Preparation of Income Statement for Randa Company

The income statement begins with sales, subtracts the cost of goods sold (which comes from the manufacturing statement), and accounts for operating expenses, including selling, general, and administrative expenses. This process results in net income or loss, providing a clear picture of profitability.

Given that the cost of goods manufactured is $559,850, the calculation incorporates beginning and ending inventories to assure accuracy in determining gross profit and operating profit margins.

Cost Flow Computations in Manufacturing

The flowchart illustrates the movement of costs through raw materials, work in process, and finished goods inventories. Calculating the specific input amounts involves understanding how costs accumulate and transfer across production stages, such as raw material purchases, labor, and overhead to produce finished goods at a calculated cost.

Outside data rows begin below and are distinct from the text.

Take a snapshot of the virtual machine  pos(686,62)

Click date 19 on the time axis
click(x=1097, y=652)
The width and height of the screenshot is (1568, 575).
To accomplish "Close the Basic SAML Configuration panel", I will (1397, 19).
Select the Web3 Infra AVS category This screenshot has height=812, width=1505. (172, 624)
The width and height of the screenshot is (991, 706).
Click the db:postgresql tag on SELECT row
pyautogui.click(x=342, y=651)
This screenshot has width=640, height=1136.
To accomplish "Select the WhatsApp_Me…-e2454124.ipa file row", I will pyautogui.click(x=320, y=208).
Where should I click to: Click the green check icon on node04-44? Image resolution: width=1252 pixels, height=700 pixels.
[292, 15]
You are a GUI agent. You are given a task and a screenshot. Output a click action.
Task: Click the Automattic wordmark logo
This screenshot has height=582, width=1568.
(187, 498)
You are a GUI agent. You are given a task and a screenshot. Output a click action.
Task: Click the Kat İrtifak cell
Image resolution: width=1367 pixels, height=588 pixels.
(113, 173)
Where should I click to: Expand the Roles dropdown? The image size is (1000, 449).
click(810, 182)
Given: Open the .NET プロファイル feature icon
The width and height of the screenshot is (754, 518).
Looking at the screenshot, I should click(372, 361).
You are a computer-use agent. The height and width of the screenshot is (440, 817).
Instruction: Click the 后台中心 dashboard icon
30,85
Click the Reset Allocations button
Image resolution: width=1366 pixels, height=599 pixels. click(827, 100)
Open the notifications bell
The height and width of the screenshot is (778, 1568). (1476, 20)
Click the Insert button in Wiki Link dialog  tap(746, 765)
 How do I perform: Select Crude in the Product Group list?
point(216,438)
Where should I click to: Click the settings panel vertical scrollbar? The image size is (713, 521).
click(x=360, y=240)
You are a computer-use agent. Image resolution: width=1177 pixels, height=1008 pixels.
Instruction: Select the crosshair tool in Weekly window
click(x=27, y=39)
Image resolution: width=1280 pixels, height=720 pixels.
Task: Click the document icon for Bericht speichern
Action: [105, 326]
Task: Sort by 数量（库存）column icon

The specified amounts (e.g., $37,550, $22,550, etc.) are derived from summing or subtracting the respective inventory and cost data, ensuring a detailed understanding of production costs.

Conclusion

In-depth knowledge of financial statement preparation—whether balance sheet sections, income statements, or manufacturing statements—is essential for financial analysis. Understanding inventory types, production costs, and cost flows enables accurate financial reporting and strategic decision-making in manufacturing and merchandising contexts. This knowledge supports stakeholders in assessing operational efficiency, cost management, and profitability, crucial for sustained business success.